The snippet below illustrates using indexing to take advantage of the two objects having identical structures. It modifies the second object in place, although the operation could have been assigned to a new object instead. I did this because I'm not clear as to your intent.

A couple of comments:

- This is a functional programming approach, which focuses on
*what* rather than how. Every `R`

problem can be thought of with advantage as the interaction of three objects— an existing object, x , a desired object,y , and a function, f, that will return a value of y given x as an argument. In other words, school algebra— f(x) = y. Any of the objects can be composites.

In this problem, x is the set of two matrices (in the form of data frames, but that is not an important distinction in this case since the values are all numeric; if any of the columns were character it would have to be data frames). I have defined y as one of the matricies transformed by adding 1 to the values appearing in the same index position as the other matrix under the condition that the value in the other matrix equal 627.

- From the answer to the
*what* question, the identification of f proceeds fairly smoothly. If we think of every function object, including operators, as a function, it needs only `[]`

, `which`

, `==`

and `+`

. The square brackets are subset operators.
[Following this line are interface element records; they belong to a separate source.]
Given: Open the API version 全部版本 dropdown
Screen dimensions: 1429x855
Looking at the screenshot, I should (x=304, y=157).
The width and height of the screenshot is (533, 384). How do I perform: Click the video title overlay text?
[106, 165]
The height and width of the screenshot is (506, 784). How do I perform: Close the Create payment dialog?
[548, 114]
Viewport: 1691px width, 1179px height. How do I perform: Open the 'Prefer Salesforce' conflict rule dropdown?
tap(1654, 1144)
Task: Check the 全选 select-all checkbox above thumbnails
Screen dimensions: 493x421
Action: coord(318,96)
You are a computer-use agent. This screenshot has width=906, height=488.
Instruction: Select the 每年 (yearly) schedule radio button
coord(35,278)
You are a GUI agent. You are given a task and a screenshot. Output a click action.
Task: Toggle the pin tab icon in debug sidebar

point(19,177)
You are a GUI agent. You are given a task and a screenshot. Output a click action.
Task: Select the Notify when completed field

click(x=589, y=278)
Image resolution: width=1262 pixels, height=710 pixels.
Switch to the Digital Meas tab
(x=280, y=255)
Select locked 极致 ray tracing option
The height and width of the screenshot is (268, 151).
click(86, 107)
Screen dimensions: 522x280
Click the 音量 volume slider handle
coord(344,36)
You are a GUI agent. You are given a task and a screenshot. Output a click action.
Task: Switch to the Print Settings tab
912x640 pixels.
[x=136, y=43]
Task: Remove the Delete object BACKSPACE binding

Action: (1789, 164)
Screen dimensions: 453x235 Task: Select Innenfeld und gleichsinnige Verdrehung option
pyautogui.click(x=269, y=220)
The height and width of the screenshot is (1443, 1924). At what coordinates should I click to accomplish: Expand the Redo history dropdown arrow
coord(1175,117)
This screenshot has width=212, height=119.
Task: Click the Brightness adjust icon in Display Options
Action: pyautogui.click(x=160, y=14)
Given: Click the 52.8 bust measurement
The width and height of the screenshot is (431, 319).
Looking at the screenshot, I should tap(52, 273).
For a matrix they take as arguments the row and column indices, in that order. So `some_matrix[2,3]`

returns the value of the third column in the second row. The equality and addition operators are obvious. `which`

applies a logical test—in this case, is a value equal to 627? It returns the position or positions that satisfy the test.

Translating the composed function f into words—find the positions of matrix 1 that contain 627, add one to the values in matrix 2 in the same position and write the result back into matrix 2.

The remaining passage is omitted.